Lead Site Reliability Engineer

JPMorgan Chase JPMorgan Chase · Banking · New York, NY +1 · Consumer & Community Banking

Lead Site Reliability Engineer for the Enterprise technology, liquidity risk team at JPMorgan Chase. This role focuses on owning non-functional requirements, driving improvements in customer experience, resiliency, security, scalability, monitoring, instrumentation, and automation.

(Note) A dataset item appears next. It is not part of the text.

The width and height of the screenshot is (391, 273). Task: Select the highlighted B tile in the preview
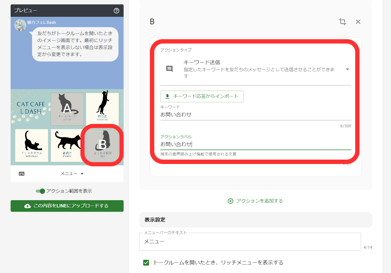click(x=102, y=145)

A key aspect involves leveraging and leading the adoption of enterprise-authorized AI capabilities to enhance SRE workflows, including incident triage, troubleshooting, and SDLC practices, while ensuring security and data sensitivity.

What you'd actually do

  1. Lead SRE practices that balance delivery speed, efficiency, and system stability
  2. Partner with engineering peers and senior stakeholders to drive strong, shared outcomes
  3. Scale SRE adoption across application and platform teams
  4. Set reliability expectations and show progress through stability and reliability metrics
  5. Run blameless, data-driven post-incident reviews and regular debriefs to turn lessons into improvements

Skills

Required

  • 5+ years of applied experience in software engineering concepts
  • Advanced knowledge of SRE principles
  • Track record of implementing SRE across application and platform teams
  • Experience leading technologists to manage and resolve complex technology issues
  • Ability to influence team culture by championing innovation and driving change
  • Experience hiring, developing, and recognizing talent
  • Proficiency in at least one programming language (JavaScript, Go, Python)
  • Hands-on experience with CI/CD tools (e.g., Jenkins, GitLab, Terraform)
  • Experience with containers and orchestration (e.g., Docker, Kubernetes, ECS)
  • Demonstrated experience using enterprise-authorized AI capabilities within the work environment to improve SRE workflows
  • Ability to evaluate AI-assisted operational recommendations for correctness and risk, define appropriate guardrails for team usage, and ensure outcomes align to resiliency and security expectations.

Nice to have

  • Ability to code, troubleshoot, and demonstrate strong data fluency
  • Strong troubleshooting skills across common networking technologies and issues
  • Working knowledge of modern service and integration patterns
  • GraphQL fundamentals
  • event-driven architecture (Kafka or equivalent)
  • observability/telemetry with OpenTelemetry

What the JD emphasized

  • Uses enterprise-authorized AI capabilities within the work environment to accelerate major-incident triage, troubleshooting, and post-incident analysis, validating outputs and handling operational data according to sensitivity and security requirements.
  • Leads reuse-first adoption of AI-assisted reliability workflows across SDLC/toolchain practices (e.g., CI/CD quality checks, test/validation automation, and operational readiness), ensuring traceability/auditability, resiliency, and security controls.
  • Demonstrated experience using enterprise-authorized AI capabilities within the work environment to improve SRE workflows (e.g., incident investigation support and knowledge capture) with strong validation habits and awareness of data sensitivity.
  • Ability to evaluate AI-assisted operational recommendations for correctness and risk, define appropriate guardrails for team usage, and ensure outcomes align to resiliency and security expectations.